Being pregnant can really suck. But, it can be really beautiful too. I’ve never felt more beautiful in my life than when I took my maternity photos. On the same level, having kids can really suck too. But then there are the days that I feel so full of life and love because of them that I cannot contain myself. In fact, I often find myself crying a lot because of how fulfilled I’ve become in my life. (Which, by the way, if I told my twenty year old self that I feel this way now, the twenty year old me would probably kick my butt.) But, nothing, and I mean NOTHING, gets me more emotional than one thing in my house. That one thing is this picture…
This photo was taken by Tall Dad when I was in the hospital right after I had given birth to our little lass Felicity. It was actually the first time Rhys met Felicity.
What you see here perfectly captures the beauty, the wonder, the hardship, the fear, and the unknown of not only being pregnant, but having a baby, living with a child, and creating a family.
This is the first time that our tiny family was a unit.
I had a horrible pregnancy with Felicity. I was sick the whole time, sick to the point of being hospitalized every week for the last two months, stopped blogging because I couldn’t get out of bed, and it put a lot of stress on my marriage.
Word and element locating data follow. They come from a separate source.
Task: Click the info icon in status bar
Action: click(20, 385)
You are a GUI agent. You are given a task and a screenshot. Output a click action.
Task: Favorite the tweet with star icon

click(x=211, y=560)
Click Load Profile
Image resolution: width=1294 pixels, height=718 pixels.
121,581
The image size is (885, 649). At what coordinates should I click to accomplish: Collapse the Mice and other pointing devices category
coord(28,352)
What’s worse is that the situation after Rhys was born was even worse! He had the worst colic our doctor had seen in a long time, he screamed for months, and it even drove me to postpartum depression.
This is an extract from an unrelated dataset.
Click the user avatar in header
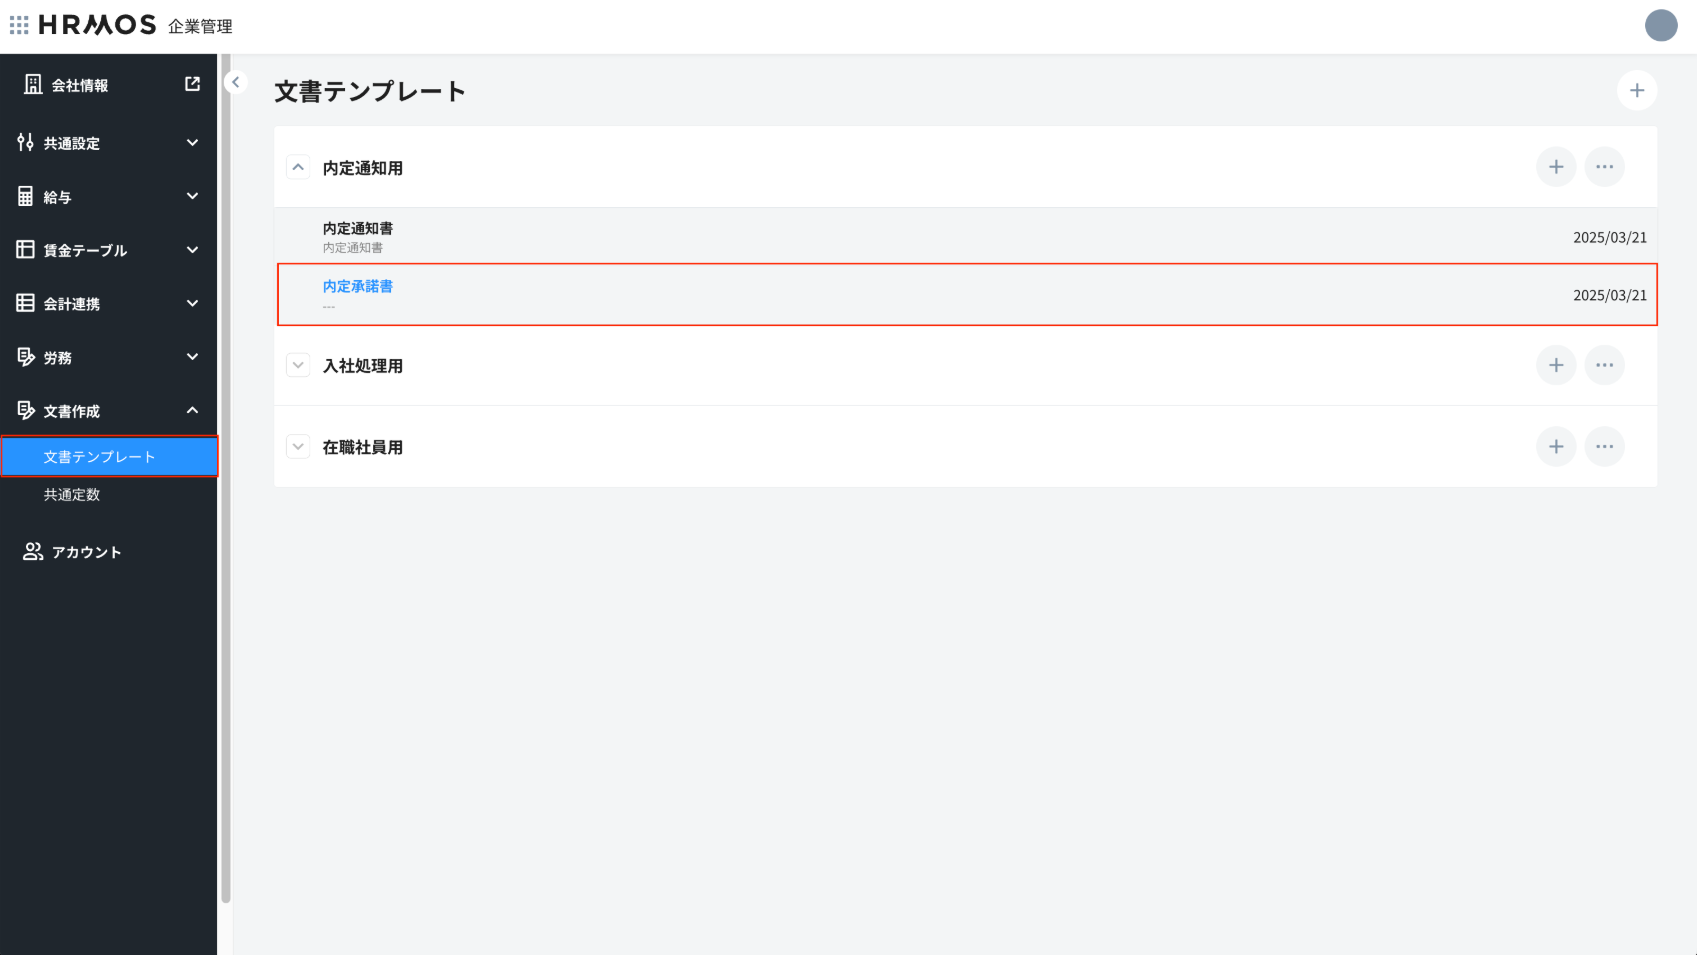 1660,26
I’ve been through the ringer these past few years. Pregnancy and infancy have not been easy on this lady.
But, that moment.
This is my moment.
My moments that I lived for.
My moments that I will never forget.
My moments I realized why I was put on this earth.
So I look at that first photo every day. I look at it every to remind me that all things end. But, it also reminds me that all things begin again too.
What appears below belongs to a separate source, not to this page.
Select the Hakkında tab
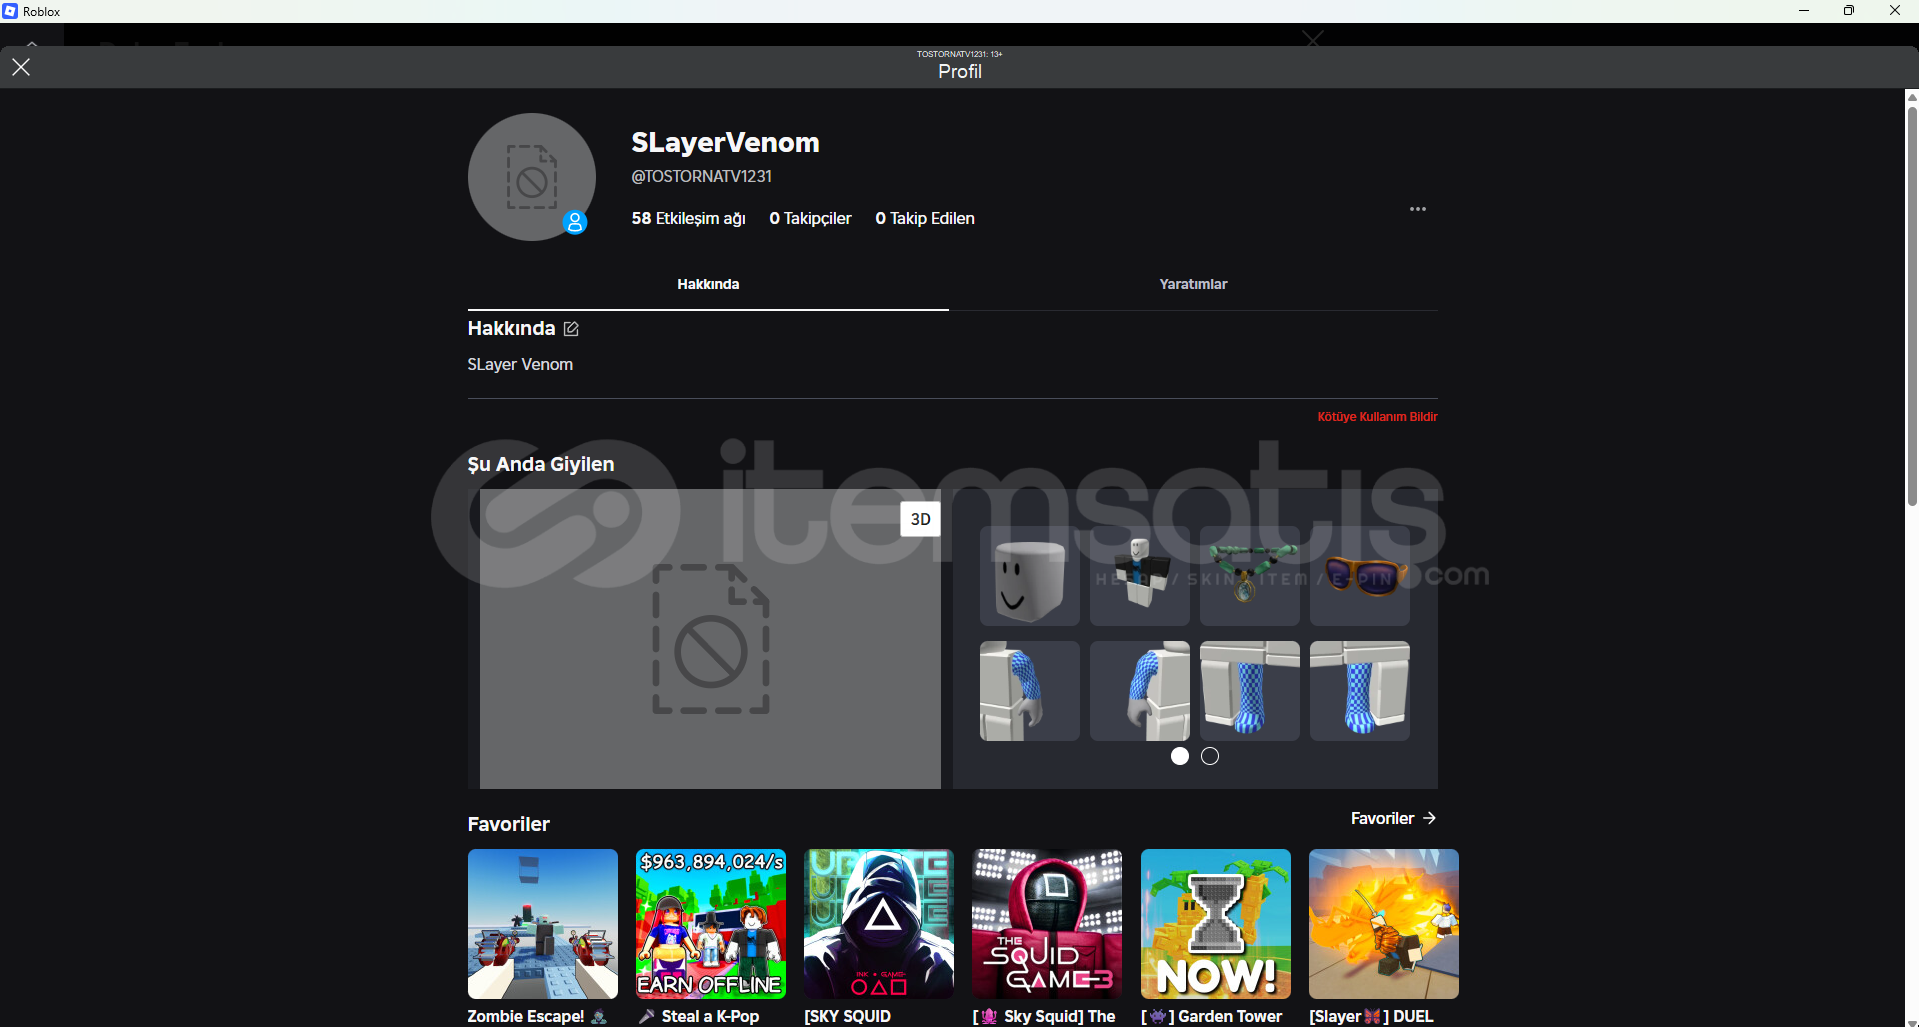Screen dimensions: 1919x1027 pos(708,284)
No matter what happens in my life, no matter how hard, how happy, or how awful it may be, I’ve got my family. That we’re going to be ok.
I see this moment where my son is about to touch my newly born daughter and realize that life is powerful. In all it’s forms. It’s beautiful chaos.
Call me cheezy – but I can’t help but think of Dr. Ian Malcom’s words about Chaos Theory in Jurassic Park, “If there is one thing the history of evolution has taught us it’s that life will not be contained. Life breaks free, it expands to new territories and crashes through barriers, painfully, maybe even dangerously, but, uh… life finds a way.”
Life found a way with me. And I couldn’t be happier.